I remind my students that each year hundreds of foreign students arrive in Senegal for study abroad programs sponsored by the Council on International Educational Exchange CIEE), University of Minnesota, Mt Holyoke, Hobart and William Smith Colleges, to name a few. Upon their departure months later, the majority proudly display Wolof as a language spoken at an intermediate level or higher. When the study abroad student returns home, is their ability to learn Wolof perceived as a sign of global intelligence or recognized as an intercultural competency? Did they prioritize learning the language as a door that would lead to other opportunities. Or did they enjoy the people and the full experience to the degree where learning the language became integral to their experience abroad.
At the same, I tell myself, since the students I am working with our also studying abroad, perhaps their world view based on their current location does not really encourage or support recognition of this language. Yet, with so many of these learners studying law and economics, while aspiring for a career in diplomacy, I remind them that on the world stage Wolof, along with Swahili, French, English and Persian, etc. can be both a valued global competency and a bridge to other cultures.
It is clear that some of my students view Wolof as a language spoken by so few people it can’t be considered a major world language. Yet, Wolof connects countries from Senegal to The Gambia and Mauritania along with significant populations speaking the language in France, Italy, Spain and the U.S.A. Due to trade and business links, it is a language often recognized in neighboring Francophone countries as well. Perhaps my students learned that education; power and social mobility could only be found via speaking French, English or other “world languages.” This is a lesson that I can relate to because, I remember long ago when my son was ready for preschool the first place we took him was not impressed that he could not speak French. At two years old, he was speaking English and Wolof and the intent was for him to learn French in preschool. The Director pulled me aside one day to remark that he had limited French language skills. I reminded her that he was only two, and had time to learn French. More important, he was already speaking two languages very well.
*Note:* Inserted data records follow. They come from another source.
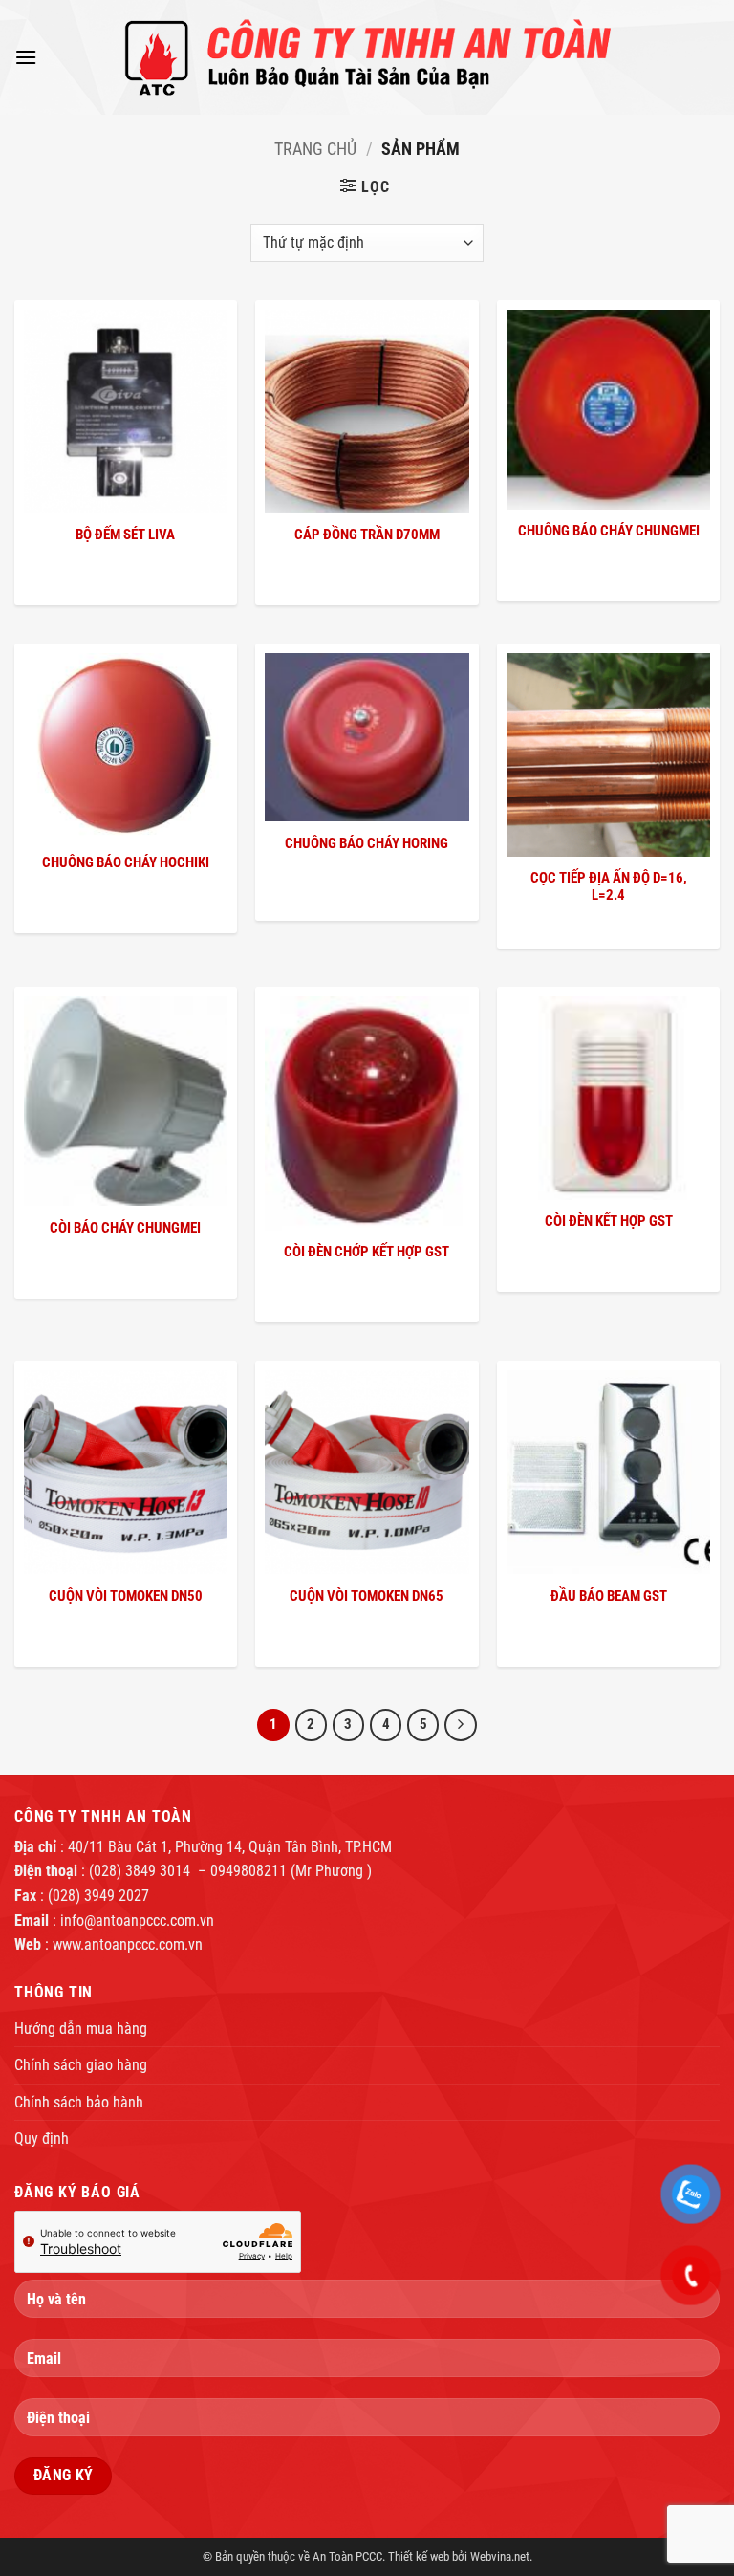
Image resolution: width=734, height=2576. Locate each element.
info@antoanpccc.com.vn (137, 1920)
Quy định (41, 2138)
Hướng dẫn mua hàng (80, 2028)
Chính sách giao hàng (80, 2065)
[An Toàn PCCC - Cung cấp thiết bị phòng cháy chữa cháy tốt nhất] (367, 57)
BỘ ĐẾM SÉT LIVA (125, 534)
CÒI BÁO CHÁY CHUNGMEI (125, 1227)
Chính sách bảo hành (78, 2102)
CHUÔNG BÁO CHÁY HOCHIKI (125, 862)
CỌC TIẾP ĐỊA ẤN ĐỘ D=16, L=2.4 (608, 886)
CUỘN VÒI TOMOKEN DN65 (366, 1596)
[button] (25, 56)
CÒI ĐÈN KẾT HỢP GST (609, 1221)
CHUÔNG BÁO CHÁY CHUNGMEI (609, 530)
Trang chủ (315, 149)
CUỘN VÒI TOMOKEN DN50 (126, 1596)
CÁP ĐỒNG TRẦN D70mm (367, 534)
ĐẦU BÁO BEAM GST (608, 1596)
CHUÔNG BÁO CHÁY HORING (366, 843)
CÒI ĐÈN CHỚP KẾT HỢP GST (366, 1251)
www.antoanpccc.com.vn (128, 1944)
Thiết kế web (418, 2556)
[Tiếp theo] (460, 1725)
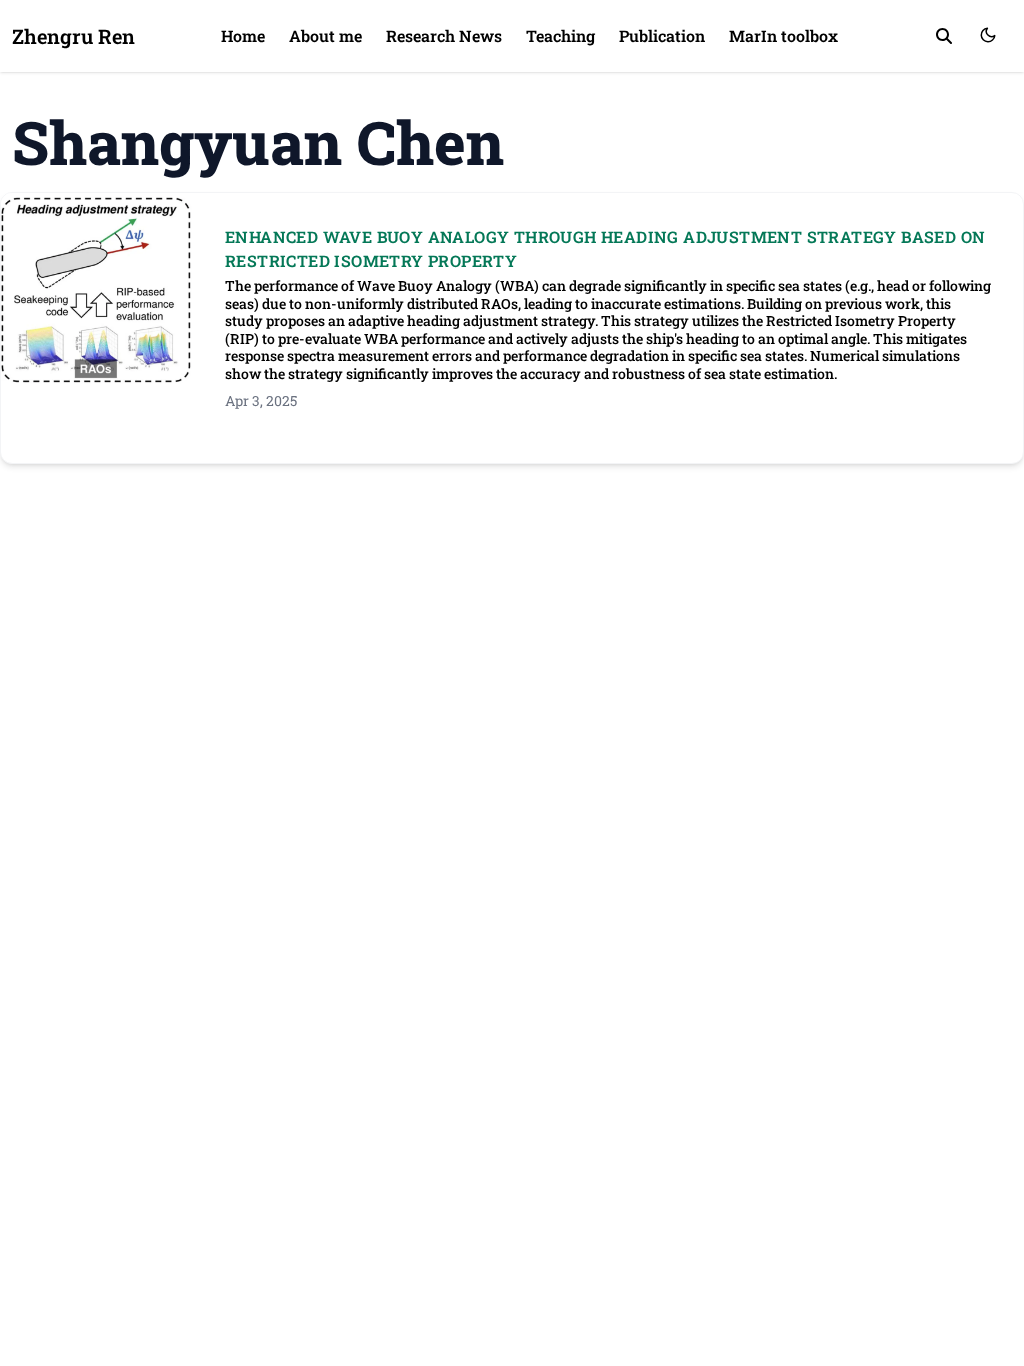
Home (243, 35)
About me (325, 35)
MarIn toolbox (783, 35)
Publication (662, 35)
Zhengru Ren (73, 36)
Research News (444, 35)
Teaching (560, 35)
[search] (944, 36)
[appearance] (988, 35)
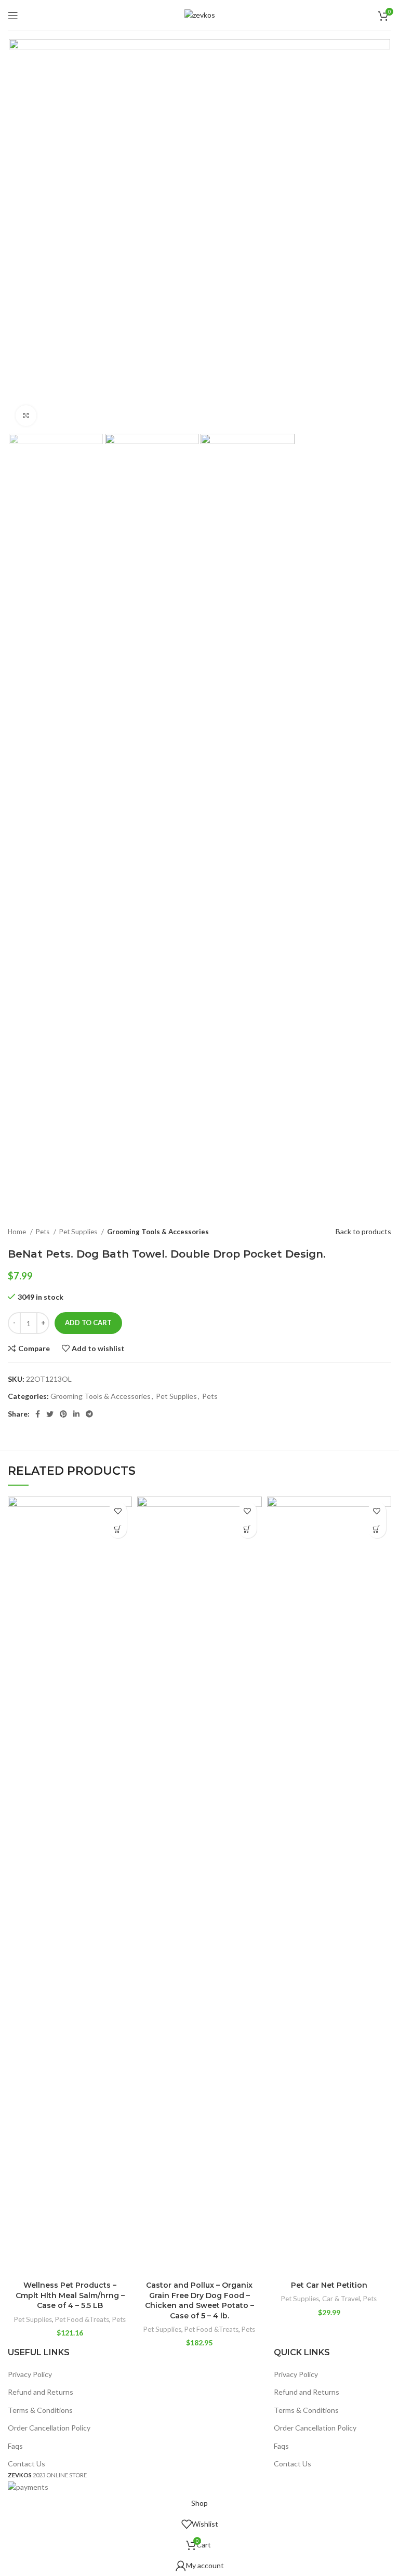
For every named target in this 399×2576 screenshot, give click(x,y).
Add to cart (88, 1322)
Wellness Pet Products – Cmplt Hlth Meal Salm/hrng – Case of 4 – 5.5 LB (70, 2295)
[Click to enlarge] (26, 415)
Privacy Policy (30, 2374)
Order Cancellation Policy (49, 2427)
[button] (118, 1529)
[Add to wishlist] (118, 1511)
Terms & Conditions (40, 2410)
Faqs (15, 2445)
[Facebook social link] (37, 1414)
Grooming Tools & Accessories (158, 1231)
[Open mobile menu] (13, 15)
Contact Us (26, 2463)
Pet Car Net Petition (329, 2285)
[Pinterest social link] (63, 1414)
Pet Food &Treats (82, 2319)
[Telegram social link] (89, 1414)
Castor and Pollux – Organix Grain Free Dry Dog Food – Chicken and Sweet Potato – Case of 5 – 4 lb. (199, 2300)
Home (18, 1231)
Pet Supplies (79, 1231)
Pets (43, 1231)
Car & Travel (341, 2298)
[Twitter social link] (50, 1414)
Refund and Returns (40, 2391)
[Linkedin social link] (76, 1414)
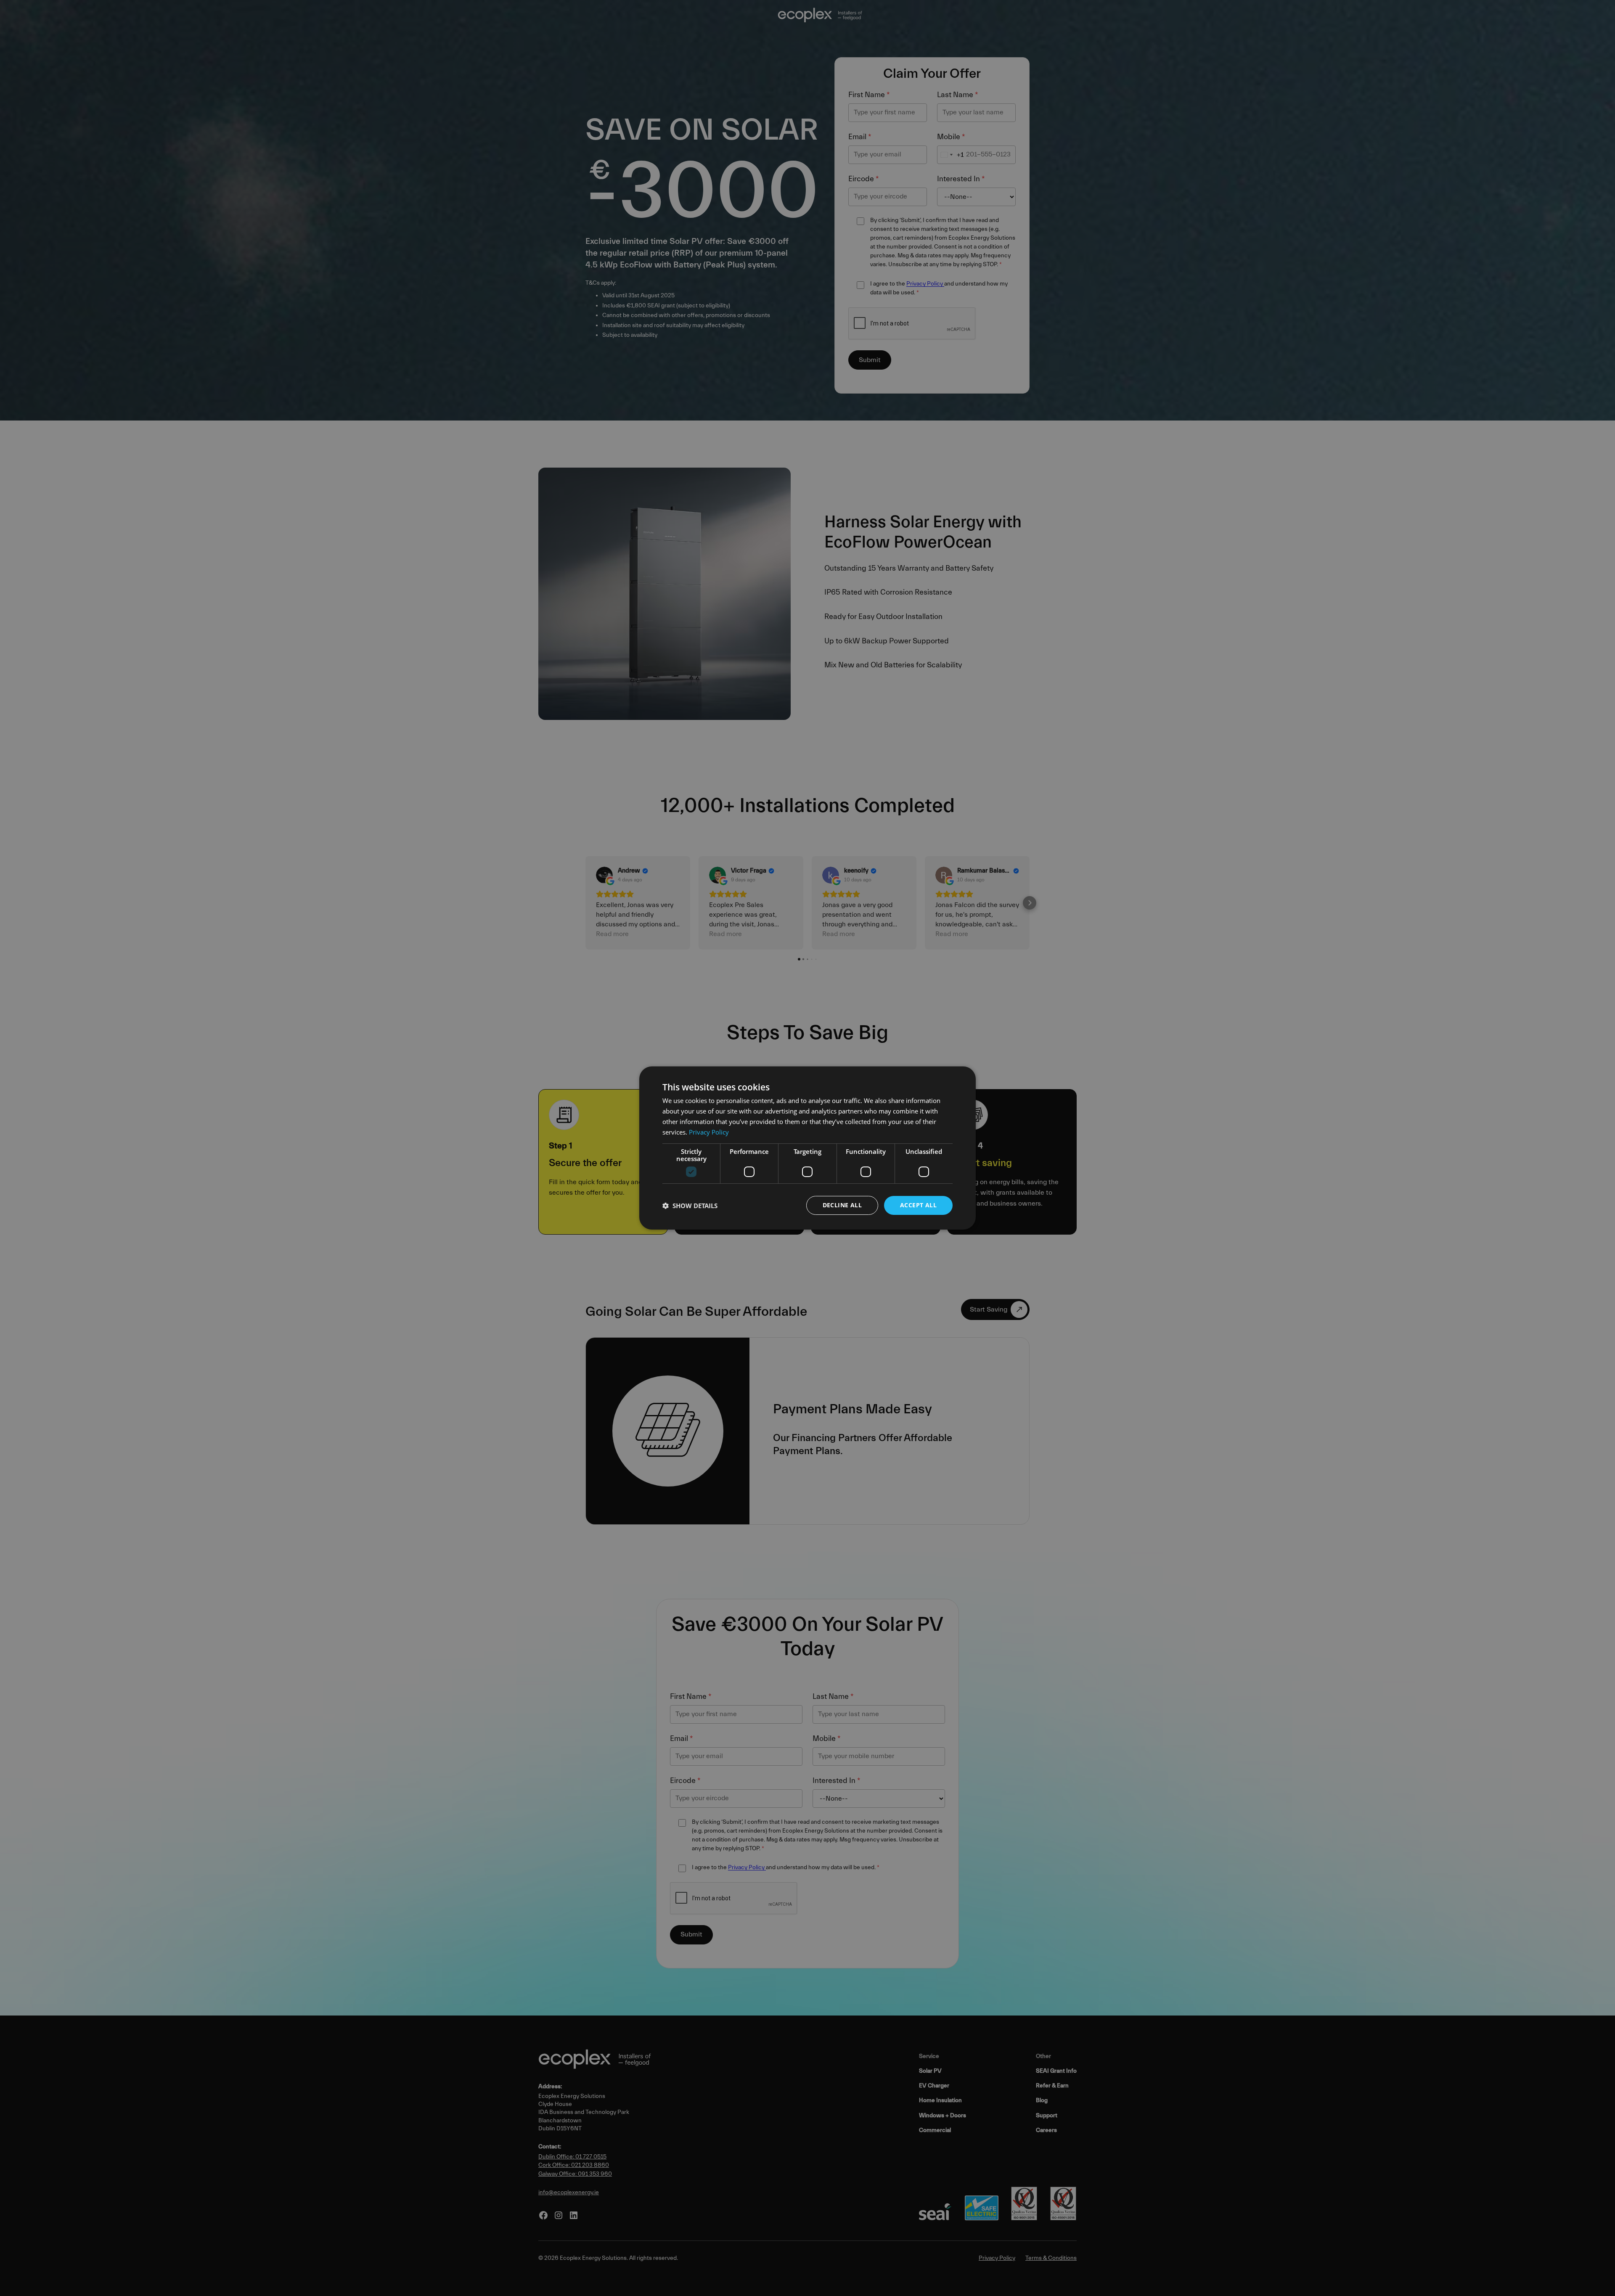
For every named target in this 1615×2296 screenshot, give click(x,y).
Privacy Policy (709, 1132)
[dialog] (807, 1148)
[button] (689, 1205)
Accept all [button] (918, 1205)
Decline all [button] (842, 1205)
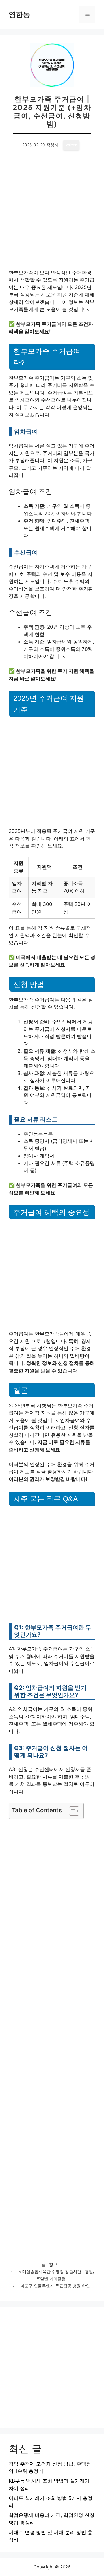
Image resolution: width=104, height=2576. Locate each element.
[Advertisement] (52, 215)
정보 (53, 2264)
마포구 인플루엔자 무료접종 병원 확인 (55, 2285)
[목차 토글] (71, 1811)
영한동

At the mention of Wolof, she shook her head and reminded me that they would not be speaking Wolof in that school. Jamais! (Never!) she said. We left to enroll in another school the same day, and he continued on to grasp basic French by age 3. I am left wondering if my students ever experienced this or worse, did they study in a secondary school like the one where I taught briefly in Dakar that penalized students each time they spoke Wolof by making them where a heavy metal collar? Or again, is it merely the fact that while completing their education outside of Senegal, it is easier to no longer view Wolof as a language integral to their present world.
Then I stop and remind myself that maybe not having Wolof on their CV was just an oversight on their part. But I took a moment to remind one such student of a line from a favorite Stevie Wonder song that says,
If it’s magic
Then with it why aren’t we as careful
As making sure we dress in style
Posing pictures with a smile
Language is special. While some may view it merely as a collection of words, I prefer to view it for the power and significant role it plays in shaping personal, social and cultural identity. In addition, watching my son learn Wolof from his grandmother was also magical!
Speaking with my student also put me on point. I need to live according to the commitment I was asking from them. You see, I have planning for some time to have Wolof – English story hours for children. When I first mentioned this idea, many people laughed and were quick to tell me that no one would come, but I laughed even more because years ago they told me no one would buy books!